**Assignment**
Return each entry exactly, omitting nothing.

*** Opening of Given data ***

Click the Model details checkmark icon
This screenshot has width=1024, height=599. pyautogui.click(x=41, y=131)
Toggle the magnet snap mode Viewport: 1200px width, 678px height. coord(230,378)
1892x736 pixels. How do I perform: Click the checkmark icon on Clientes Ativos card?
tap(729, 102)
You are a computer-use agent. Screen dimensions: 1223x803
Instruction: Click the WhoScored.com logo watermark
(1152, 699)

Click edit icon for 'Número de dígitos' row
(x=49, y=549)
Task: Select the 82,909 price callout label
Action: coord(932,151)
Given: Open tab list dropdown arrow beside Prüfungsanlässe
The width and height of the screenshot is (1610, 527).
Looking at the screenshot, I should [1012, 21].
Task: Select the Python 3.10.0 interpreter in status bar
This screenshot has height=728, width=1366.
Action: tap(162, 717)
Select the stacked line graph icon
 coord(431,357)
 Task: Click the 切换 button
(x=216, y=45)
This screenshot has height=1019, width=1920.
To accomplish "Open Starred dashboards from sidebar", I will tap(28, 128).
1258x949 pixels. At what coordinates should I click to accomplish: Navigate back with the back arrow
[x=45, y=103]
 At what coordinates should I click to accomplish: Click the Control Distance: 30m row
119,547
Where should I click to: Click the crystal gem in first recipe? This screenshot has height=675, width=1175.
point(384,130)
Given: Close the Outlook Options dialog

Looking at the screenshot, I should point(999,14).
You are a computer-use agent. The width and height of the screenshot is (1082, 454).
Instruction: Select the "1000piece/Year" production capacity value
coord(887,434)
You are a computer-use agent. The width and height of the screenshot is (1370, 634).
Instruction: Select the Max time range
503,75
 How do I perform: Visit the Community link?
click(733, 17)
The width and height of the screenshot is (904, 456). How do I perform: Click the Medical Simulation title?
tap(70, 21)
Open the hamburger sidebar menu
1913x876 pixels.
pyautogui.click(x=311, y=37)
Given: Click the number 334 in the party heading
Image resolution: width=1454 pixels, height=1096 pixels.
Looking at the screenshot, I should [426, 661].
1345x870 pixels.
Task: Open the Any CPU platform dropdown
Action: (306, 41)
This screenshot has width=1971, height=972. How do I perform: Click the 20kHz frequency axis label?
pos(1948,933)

*** Close of Given data ***

**Response to the exercise**
Click the Model details checkmark icon
This screenshot has width=1024, height=599. pyautogui.click(x=41, y=131)
Toggle the magnet snap mode Viewport: 1200px width, 678px height. coord(230,378)
1892x736 pixels. How do I perform: Click the checkmark icon on Clientes Ativos card?
tap(729, 102)
You are a computer-use agent. Screen dimensions: 1223x803
Instruction: Click the WhoScored.com logo watermark
(1152, 699)

Click edit icon for 'Número de dígitos' row
(x=49, y=549)
Task: Select the 82,909 price callout label
Action: coord(932,151)
Given: Open tab list dropdown arrow beside Prüfungsanlässe
The width and height of the screenshot is (1610, 527).
Looking at the screenshot, I should [1012, 21].
Task: Select the Python 3.10.0 interpreter in status bar
This screenshot has height=728, width=1366.
Action: tap(162, 717)
Select the stacked line graph icon
 coord(431,357)
 Task: Click the 切换 button
(x=216, y=45)
This screenshot has height=1019, width=1920.
To accomplish "Open Starred dashboards from sidebar", I will tap(28, 128).
1258x949 pixels. At what coordinates should I click to accomplish: Navigate back with the back arrow
[x=45, y=103]
 At what coordinates should I click to accomplish: Click the Control Distance: 30m row
119,547
Where should I click to: Click the crystal gem in first recipe? This screenshot has height=675, width=1175.
point(384,130)
Given: Close the Outlook Options dialog

Looking at the screenshot, I should point(999,14).
You are a computer-use agent. The width and height of the screenshot is (1082, 454).
Instruction: Select the "1000piece/Year" production capacity value
coord(887,434)
You are a computer-use agent. The width and height of the screenshot is (1370, 634).
Instruction: Select the Max time range
503,75
 How do I perform: Visit the Community link?
click(733, 17)
The width and height of the screenshot is (904, 456). How do I perform: Click the Medical Simulation title?
tap(70, 21)
Open the hamburger sidebar menu
1913x876 pixels.
pyautogui.click(x=311, y=37)
Given: Click the number 334 in the party heading
Image resolution: width=1454 pixels, height=1096 pixels.
Looking at the screenshot, I should [426, 661].
1345x870 pixels.
Task: Open the Any CPU platform dropdown
Action: (306, 41)
This screenshot has width=1971, height=972. How do I perform: Click the 20kHz frequency axis label?
pos(1948,933)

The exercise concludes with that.